The emergence and growth of corporations was, it has been suggested quite often but never clearly demonstrated, connected to a weakening of family ties in Europe. Mitterauer (2003) argues that more ‘open’ forms of social organization than systems based on kinship or tribal relations might have played a part in the development of these institutions of collective action, and particularly its form. Societies organised around strict family lineage, tribal structures, or clans, may not have provided enough ‘space’ for the development of collective action (see also Glick, 2005 and Greif, 2006a). This suggests that changes to the family structures set in motion a whole chain of events that set Europe on its specific trajectory of collective action and economic development, where family solidarity was gradually replaced by other forms of solidarity.

This also throws new light on the functions of the new institutions of collective action that emerged: these institutions (such as guilds) were also substitutes for family solidarity, in the form of funerals, arrangements for widows and orphans of members, etc. The creation of nuclear households away from the paternal household, and the increasingly gender-balanced relationship between generations and within the household, both resulted in considerably weakened family ties, in comparison with multi-generation households and patri-local and arranged marriage systems. These changes had an impact on collective action institutions. Guilds, for instance, not only responded to the consequences of the changes in family relations, with services such as poor relief, but they could emerge precisely as a kind of ‘artificial family’ (Black, 2002) because the traditional family system was weakened.
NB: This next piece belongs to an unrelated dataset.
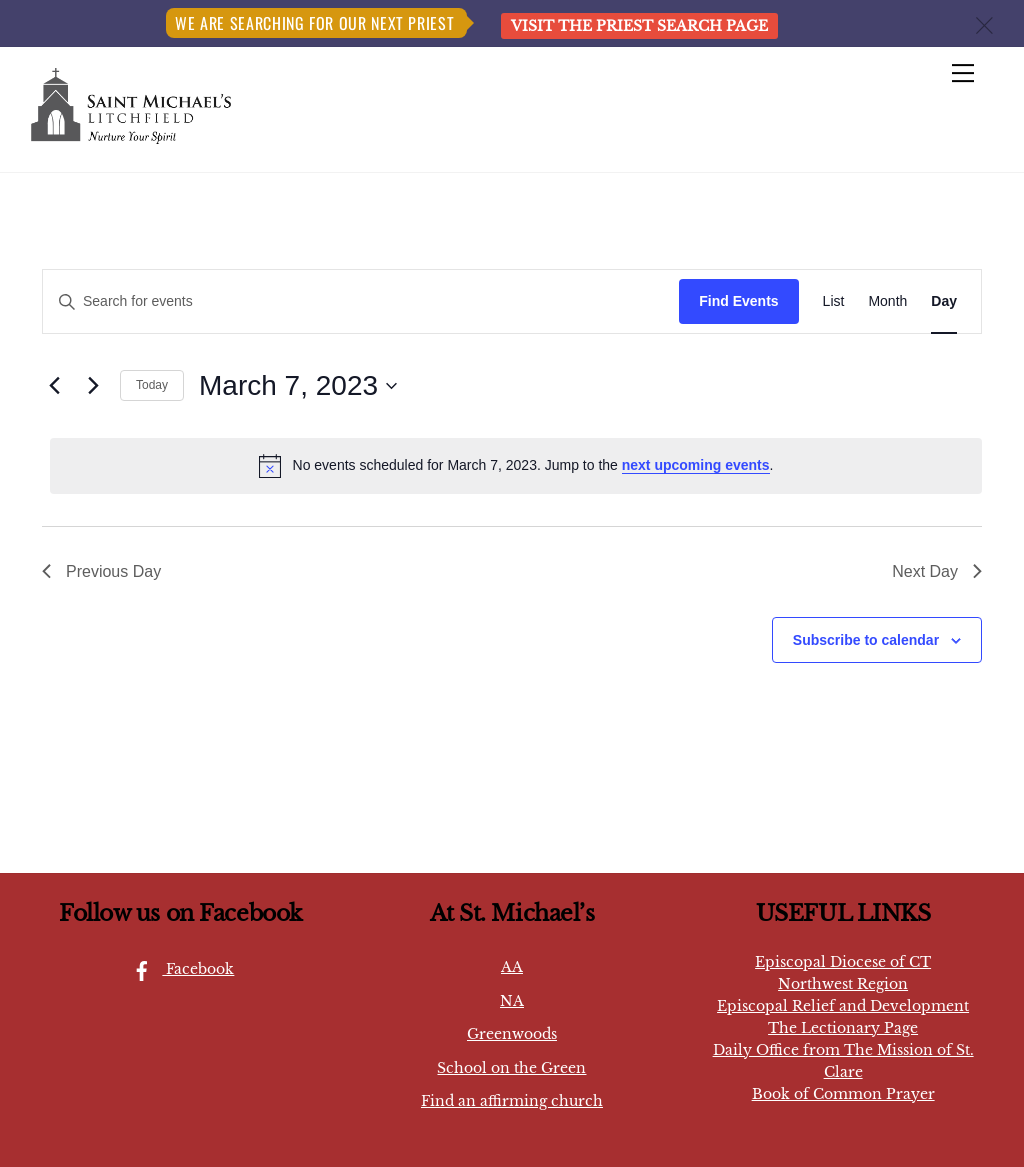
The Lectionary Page (843, 1028)
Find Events (738, 301)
This potential influence of changes on the micro-level, the household structure, on the meso-level of organisations within society has not yet been studied thoroughly, either by historians or by other scientists (for an exception see e.g. Coleman, 1990). When sociologists consider this level of interaction, weakening family ties are usually considered a consequence of major economic changes, such as the Industrial Revolution. However, seen from a long-term perspective, one cannot deny that most of the fundamental features of the post-Industrial Revolution family had already been in place for a long time.
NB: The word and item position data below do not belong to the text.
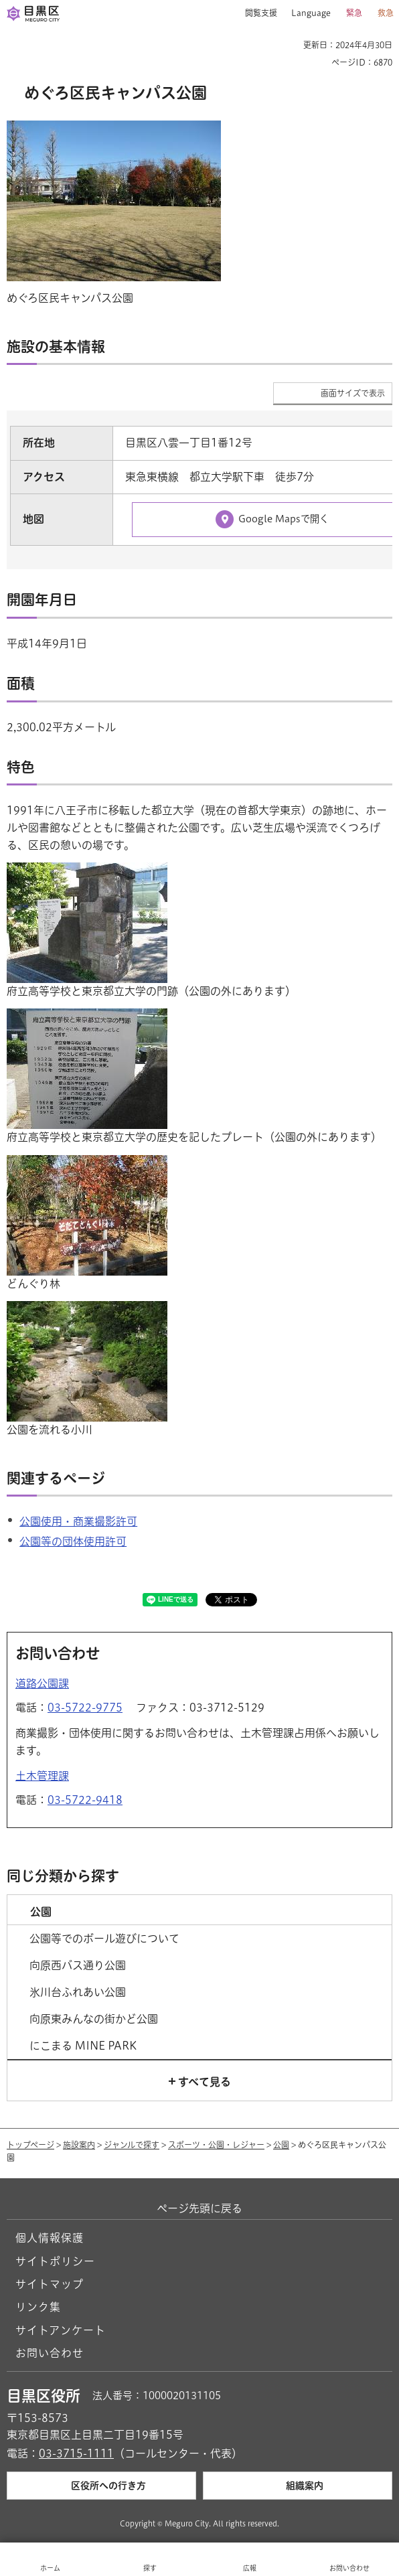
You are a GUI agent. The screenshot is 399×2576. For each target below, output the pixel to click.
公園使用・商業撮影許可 (78, 1521)
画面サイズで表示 (353, 393)
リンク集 (38, 2306)
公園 (281, 2145)
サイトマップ (49, 2284)
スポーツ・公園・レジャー (216, 2145)
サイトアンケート (60, 2330)
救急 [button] (386, 13)
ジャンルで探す (131, 2145)
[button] (256, 13)
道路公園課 (42, 1683)
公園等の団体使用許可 (73, 1541)
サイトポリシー (55, 2261)
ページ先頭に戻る (199, 2208)
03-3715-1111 (76, 2453)
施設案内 (79, 2145)
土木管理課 (42, 1775)
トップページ (30, 2145)
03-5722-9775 (85, 1707)
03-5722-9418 (85, 1800)
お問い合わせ (49, 2353)
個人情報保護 (49, 2237)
The 'weakening family ties' were the result of a long-term process that started in the Middle Ages and would eventually lead to the emergence of what has been termed ‘the European Marriage pattern’ (De Moor and Van Zanden, 2006 and 2010). The European Marriage Pattern, as first described by Hajnal in 1965, was characterised by neo-locality, free choice of marriage partners, advanced age of marriage and high percentages of singles, both for men and women. It emerged as a pattern within Western European society during the late Middle Ages. Its features have led to on the one hand more ‘democratic’ relationships within the households, both between the sexes and the generations, and on the other hand a loosening of family ties.

In Southern Europe, where there is little sign of an EMP-like pattern, families remained largely organised in a patriarchal, patri-local way. This in turn influenced the way in which children of different sexes were treated within households: women received (nearly) equal opportunities in terms of education and labour market participation. They could enter the labour market as well-educated as their male peers, and this, as we argued, influenced the economic development of Western Europe significantly. The relatively equal position of women within the household, moreover, increased the stock of human capital of European societies significantly, giving them a head-start on the path to economic growth. Recent studies have shown that societies with marriages based on consensus tend to invest more equally in the education of both boys and girls (Edlund, 2006) than those with arranged marriages.